Excerpted records:
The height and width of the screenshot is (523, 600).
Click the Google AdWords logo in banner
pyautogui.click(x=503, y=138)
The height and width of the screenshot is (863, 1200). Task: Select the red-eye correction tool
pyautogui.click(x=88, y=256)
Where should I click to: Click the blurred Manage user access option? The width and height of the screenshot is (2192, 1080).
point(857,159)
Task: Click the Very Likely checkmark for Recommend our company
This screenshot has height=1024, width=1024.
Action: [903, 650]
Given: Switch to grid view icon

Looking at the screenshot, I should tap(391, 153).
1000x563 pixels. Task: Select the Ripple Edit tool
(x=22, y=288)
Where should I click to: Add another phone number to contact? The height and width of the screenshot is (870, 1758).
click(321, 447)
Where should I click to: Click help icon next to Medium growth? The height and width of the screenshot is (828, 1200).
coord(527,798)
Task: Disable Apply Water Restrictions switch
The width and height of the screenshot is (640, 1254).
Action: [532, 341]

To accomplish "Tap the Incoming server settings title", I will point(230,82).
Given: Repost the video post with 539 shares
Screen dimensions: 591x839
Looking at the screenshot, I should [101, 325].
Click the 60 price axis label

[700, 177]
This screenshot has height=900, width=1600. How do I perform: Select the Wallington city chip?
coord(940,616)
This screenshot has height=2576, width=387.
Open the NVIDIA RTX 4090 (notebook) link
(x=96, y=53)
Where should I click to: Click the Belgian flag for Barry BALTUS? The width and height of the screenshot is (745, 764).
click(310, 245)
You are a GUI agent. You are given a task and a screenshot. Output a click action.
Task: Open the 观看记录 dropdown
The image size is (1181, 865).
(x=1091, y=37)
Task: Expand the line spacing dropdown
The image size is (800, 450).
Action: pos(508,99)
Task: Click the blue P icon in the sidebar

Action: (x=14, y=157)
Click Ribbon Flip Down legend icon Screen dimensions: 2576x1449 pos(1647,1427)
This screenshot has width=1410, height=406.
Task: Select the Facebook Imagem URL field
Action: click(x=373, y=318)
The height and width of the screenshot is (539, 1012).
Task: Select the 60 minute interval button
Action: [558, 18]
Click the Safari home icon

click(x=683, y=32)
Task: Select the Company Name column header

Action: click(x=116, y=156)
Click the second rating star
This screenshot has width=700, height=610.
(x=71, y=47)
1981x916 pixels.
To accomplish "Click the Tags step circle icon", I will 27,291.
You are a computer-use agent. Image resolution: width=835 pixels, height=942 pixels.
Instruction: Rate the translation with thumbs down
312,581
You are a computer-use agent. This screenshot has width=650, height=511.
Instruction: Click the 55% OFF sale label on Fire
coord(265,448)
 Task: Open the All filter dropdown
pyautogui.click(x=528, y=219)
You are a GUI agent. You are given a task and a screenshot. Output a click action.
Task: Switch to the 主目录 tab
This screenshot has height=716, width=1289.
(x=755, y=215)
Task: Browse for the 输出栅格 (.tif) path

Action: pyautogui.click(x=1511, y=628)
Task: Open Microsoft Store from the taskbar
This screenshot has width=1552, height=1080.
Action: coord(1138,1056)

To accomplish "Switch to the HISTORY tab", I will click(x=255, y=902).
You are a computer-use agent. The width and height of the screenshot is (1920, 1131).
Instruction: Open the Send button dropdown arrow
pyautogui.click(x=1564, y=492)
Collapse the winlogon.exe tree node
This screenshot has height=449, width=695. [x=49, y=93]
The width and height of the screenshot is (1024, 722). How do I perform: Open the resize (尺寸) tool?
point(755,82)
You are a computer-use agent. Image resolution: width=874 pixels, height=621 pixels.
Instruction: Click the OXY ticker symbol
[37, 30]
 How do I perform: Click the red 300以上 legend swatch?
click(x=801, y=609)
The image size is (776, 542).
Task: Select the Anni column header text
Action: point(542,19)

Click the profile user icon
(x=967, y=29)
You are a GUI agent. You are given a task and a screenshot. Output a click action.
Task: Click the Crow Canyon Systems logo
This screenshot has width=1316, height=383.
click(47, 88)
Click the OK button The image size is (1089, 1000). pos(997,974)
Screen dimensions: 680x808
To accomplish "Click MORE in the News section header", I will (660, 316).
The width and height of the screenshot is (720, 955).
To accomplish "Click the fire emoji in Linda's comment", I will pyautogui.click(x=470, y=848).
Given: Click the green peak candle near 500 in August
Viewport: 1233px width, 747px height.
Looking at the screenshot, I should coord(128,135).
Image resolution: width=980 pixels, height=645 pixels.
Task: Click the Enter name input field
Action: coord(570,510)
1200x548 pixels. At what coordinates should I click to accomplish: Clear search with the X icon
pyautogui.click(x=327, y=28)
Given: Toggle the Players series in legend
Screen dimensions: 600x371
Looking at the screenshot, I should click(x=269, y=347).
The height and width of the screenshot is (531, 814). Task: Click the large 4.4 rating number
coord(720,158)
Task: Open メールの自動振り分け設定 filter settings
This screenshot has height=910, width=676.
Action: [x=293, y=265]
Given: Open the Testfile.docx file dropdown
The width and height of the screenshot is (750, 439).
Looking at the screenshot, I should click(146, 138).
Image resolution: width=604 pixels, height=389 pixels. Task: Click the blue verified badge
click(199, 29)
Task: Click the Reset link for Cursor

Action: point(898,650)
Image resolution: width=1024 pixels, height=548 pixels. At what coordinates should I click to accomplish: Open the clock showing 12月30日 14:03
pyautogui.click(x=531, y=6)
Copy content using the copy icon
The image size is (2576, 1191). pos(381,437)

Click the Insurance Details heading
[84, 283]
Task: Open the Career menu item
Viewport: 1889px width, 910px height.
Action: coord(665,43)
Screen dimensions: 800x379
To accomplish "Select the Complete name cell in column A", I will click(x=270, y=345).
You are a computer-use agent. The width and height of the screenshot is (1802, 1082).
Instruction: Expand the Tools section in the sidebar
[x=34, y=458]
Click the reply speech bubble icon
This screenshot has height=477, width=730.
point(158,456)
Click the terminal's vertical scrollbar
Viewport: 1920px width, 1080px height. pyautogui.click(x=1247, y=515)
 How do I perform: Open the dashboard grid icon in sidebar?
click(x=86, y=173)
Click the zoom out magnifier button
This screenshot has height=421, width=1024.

What needs to be done: Retype the data above word for word, starting at the first line and going on through the line with "Action: (x=14, y=157)".

Full answer:
The height and width of the screenshot is (523, 600).
Click the Google AdWords logo in banner
pyautogui.click(x=503, y=138)
The height and width of the screenshot is (863, 1200). Task: Select the red-eye correction tool
pyautogui.click(x=88, y=256)
Where should I click to: Click the blurred Manage user access option? The width and height of the screenshot is (2192, 1080).
point(857,159)
Task: Click the Very Likely checkmark for Recommend our company
This screenshot has height=1024, width=1024.
Action: [903, 650]
Given: Switch to grid view icon

Looking at the screenshot, I should tap(391, 153).
1000x563 pixels. Task: Select the Ripple Edit tool
(x=22, y=288)
Where should I click to: Add another phone number to contact? The height and width of the screenshot is (870, 1758).
click(321, 447)
Where should I click to: Click help icon next to Medium growth? The height and width of the screenshot is (828, 1200).
coord(527,798)
Task: Disable Apply Water Restrictions switch
The width and height of the screenshot is (640, 1254).
Action: [532, 341]

To accomplish "Tap the Incoming server settings title", I will point(230,82).
Given: Repost the video post with 539 shares
Screen dimensions: 591x839
Looking at the screenshot, I should [101, 325].
Click the 60 price axis label

[700, 177]
This screenshot has height=900, width=1600. How do I perform: Select the Wallington city chip?
coord(940,616)
This screenshot has height=2576, width=387.
Open the NVIDIA RTX 4090 (notebook) link
(x=96, y=53)
Where should I click to: Click the Belgian flag for Barry BALTUS? The width and height of the screenshot is (745, 764).
click(310, 245)
You are a GUI agent. You are given a task and a screenshot. Output a click action.
Task: Open the 观看记录 dropdown
The image size is (1181, 865).
(x=1091, y=37)
Task: Expand the line spacing dropdown
The image size is (800, 450).
Action: pos(508,99)
Task: Click the blue P icon in the sidebar

Action: (x=14, y=157)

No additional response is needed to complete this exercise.